* [PROMPT]:
Beginning with the line below that contains "Given: Click the Feb '09 x-axis label" and ending with the line that contains "Viewport: 868px width, 488px height.", copy every line exactly. Copy nothing else.

* [THE DATA]:

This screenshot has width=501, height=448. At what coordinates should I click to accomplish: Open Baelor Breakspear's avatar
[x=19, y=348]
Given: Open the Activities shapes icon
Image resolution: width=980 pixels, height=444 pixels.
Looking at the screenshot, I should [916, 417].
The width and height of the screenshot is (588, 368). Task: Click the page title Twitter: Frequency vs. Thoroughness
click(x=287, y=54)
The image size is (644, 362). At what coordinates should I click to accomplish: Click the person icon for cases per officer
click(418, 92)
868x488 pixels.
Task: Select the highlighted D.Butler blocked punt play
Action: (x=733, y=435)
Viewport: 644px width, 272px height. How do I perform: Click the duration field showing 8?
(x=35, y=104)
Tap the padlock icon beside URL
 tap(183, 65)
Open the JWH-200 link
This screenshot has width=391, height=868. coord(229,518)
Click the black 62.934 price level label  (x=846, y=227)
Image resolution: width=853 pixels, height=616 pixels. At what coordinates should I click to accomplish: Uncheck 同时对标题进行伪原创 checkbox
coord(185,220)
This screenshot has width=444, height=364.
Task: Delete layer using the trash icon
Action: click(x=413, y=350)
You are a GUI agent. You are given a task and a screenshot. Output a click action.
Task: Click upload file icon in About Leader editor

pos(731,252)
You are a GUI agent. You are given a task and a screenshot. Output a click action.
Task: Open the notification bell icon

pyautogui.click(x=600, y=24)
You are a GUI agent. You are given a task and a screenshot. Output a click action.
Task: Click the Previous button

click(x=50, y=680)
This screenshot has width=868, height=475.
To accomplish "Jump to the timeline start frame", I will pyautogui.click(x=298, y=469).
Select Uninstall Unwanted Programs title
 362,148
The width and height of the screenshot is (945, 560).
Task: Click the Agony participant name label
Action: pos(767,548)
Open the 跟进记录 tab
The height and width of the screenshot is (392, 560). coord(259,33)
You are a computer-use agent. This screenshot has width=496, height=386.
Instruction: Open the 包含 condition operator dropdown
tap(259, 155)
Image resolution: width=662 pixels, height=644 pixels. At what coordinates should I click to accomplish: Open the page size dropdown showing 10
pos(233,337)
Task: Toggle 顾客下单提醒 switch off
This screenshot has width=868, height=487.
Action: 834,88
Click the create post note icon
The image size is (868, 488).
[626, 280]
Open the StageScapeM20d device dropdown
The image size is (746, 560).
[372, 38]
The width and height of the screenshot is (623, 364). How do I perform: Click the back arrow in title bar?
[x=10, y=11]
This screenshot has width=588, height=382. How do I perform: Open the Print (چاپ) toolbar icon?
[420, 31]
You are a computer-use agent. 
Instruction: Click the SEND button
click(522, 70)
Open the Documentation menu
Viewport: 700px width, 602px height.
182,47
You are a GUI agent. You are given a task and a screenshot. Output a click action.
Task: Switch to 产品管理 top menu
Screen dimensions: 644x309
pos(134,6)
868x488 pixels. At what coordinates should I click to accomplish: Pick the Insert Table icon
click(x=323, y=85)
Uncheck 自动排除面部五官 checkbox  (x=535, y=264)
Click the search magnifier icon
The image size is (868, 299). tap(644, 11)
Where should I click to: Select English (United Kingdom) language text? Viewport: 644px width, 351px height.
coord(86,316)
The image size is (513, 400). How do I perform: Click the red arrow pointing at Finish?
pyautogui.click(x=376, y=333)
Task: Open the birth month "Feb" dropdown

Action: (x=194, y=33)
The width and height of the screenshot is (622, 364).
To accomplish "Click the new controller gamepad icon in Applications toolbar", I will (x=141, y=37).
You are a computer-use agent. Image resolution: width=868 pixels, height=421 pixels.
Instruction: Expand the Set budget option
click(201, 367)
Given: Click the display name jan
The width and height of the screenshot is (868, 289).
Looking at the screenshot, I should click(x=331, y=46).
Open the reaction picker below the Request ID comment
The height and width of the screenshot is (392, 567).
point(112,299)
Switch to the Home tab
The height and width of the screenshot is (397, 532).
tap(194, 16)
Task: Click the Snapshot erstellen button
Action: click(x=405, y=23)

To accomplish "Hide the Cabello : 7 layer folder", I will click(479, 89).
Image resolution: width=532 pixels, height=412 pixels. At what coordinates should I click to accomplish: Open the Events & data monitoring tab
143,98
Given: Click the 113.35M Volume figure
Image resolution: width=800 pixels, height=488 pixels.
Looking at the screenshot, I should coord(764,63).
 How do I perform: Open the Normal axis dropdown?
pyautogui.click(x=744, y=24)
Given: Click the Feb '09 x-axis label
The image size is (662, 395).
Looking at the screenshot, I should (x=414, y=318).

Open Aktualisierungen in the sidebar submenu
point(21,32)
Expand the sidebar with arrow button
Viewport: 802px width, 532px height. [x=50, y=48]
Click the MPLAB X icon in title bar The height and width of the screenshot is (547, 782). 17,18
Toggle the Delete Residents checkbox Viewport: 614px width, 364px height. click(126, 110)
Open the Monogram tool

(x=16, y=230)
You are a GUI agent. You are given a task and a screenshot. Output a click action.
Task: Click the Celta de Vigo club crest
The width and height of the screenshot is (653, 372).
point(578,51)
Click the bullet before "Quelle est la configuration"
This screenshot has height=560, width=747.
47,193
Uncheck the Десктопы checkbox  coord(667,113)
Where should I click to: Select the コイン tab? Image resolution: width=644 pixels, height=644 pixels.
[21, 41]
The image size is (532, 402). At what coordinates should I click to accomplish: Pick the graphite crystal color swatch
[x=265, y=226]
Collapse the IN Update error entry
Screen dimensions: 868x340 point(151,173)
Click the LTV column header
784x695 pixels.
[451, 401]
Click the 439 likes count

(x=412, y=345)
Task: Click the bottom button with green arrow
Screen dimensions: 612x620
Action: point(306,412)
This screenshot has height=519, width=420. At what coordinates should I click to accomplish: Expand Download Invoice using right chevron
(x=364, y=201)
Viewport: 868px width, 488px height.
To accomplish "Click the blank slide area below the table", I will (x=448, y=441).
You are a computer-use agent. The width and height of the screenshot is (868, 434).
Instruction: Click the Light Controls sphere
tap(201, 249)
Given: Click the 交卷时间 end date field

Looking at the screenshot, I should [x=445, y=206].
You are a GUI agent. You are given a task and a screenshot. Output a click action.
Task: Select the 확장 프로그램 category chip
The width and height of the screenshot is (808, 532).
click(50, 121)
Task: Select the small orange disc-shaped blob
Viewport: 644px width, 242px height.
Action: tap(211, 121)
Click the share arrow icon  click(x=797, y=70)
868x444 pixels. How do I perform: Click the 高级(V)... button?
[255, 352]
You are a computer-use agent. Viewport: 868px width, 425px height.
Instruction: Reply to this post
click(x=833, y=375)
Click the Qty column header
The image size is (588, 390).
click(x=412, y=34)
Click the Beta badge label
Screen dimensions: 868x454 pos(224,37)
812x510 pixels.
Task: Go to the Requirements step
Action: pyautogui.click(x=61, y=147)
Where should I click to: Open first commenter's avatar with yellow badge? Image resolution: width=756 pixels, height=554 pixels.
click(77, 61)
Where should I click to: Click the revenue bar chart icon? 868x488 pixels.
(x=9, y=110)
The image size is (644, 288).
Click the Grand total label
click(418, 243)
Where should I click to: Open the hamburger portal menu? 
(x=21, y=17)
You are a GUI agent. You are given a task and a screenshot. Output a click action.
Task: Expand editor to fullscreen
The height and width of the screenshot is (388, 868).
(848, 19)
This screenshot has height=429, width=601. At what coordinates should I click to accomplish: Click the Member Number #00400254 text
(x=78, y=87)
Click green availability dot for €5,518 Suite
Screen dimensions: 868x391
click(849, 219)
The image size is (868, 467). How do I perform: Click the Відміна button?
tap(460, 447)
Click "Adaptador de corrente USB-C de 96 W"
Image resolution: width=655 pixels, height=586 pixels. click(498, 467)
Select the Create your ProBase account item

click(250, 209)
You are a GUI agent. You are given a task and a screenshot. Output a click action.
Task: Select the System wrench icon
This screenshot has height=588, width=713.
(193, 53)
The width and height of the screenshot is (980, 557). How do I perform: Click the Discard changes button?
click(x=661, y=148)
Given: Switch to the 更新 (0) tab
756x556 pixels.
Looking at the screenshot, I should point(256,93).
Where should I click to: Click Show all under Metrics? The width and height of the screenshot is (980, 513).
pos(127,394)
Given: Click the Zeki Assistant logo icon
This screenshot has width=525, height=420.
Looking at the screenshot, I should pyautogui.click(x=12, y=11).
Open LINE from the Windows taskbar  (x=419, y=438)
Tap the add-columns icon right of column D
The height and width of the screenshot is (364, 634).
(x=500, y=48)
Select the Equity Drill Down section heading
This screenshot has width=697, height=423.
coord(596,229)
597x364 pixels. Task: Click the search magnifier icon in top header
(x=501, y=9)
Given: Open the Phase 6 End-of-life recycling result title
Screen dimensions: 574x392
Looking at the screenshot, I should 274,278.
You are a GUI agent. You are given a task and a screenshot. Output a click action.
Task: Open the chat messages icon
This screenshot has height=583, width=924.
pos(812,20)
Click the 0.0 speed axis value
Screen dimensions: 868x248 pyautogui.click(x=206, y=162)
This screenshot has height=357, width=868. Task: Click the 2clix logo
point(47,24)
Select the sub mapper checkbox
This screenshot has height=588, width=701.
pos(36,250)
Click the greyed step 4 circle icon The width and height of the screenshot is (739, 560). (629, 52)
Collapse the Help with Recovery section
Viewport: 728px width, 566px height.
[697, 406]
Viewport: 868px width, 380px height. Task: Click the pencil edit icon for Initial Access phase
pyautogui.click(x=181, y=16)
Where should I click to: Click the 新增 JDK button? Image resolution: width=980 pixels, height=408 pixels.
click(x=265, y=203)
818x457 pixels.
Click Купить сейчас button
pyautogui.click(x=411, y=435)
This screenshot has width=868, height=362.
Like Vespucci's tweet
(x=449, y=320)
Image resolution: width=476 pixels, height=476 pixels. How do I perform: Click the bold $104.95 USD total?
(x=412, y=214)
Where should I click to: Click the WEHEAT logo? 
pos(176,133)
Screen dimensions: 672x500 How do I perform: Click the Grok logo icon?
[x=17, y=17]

* [EXERCISE ANSWER]:
Given: Click the Feb '09 x-axis label
The image size is (662, 395).
Looking at the screenshot, I should (x=414, y=318).

Open Aktualisierungen in the sidebar submenu
point(21,32)
Expand the sidebar with arrow button
Viewport: 802px width, 532px height. [x=50, y=48]
Click the MPLAB X icon in title bar The height and width of the screenshot is (547, 782). 17,18
Toggle the Delete Residents checkbox Viewport: 614px width, 364px height. click(126, 110)
Open the Monogram tool

(x=16, y=230)
You are a GUI agent. You are given a task and a screenshot. Output a click action.
Task: Click the Celta de Vigo club crest
The width and height of the screenshot is (653, 372).
point(578,51)
Click the bullet before "Quelle est la configuration"
This screenshot has height=560, width=747.
47,193
Uncheck the Десктопы checkbox  coord(667,113)
Where should I click to: Select the コイン tab? Image resolution: width=644 pixels, height=644 pixels.
[21, 41]
The image size is (532, 402). At what coordinates should I click to accomplish: Pick the graphite crystal color swatch
[x=265, y=226]
Collapse the IN Update error entry
Screen dimensions: 868x340 point(151,173)
Click the LTV column header
784x695 pixels.
[451, 401]
Click the 439 likes count

(x=412, y=345)
Task: Click the bottom button with green arrow
Screen dimensions: 612x620
Action: point(306,412)
This screenshot has height=519, width=420. At what coordinates should I click to accomplish: Expand Download Invoice using right chevron
(x=364, y=201)
Viewport: 868px width, 488px height.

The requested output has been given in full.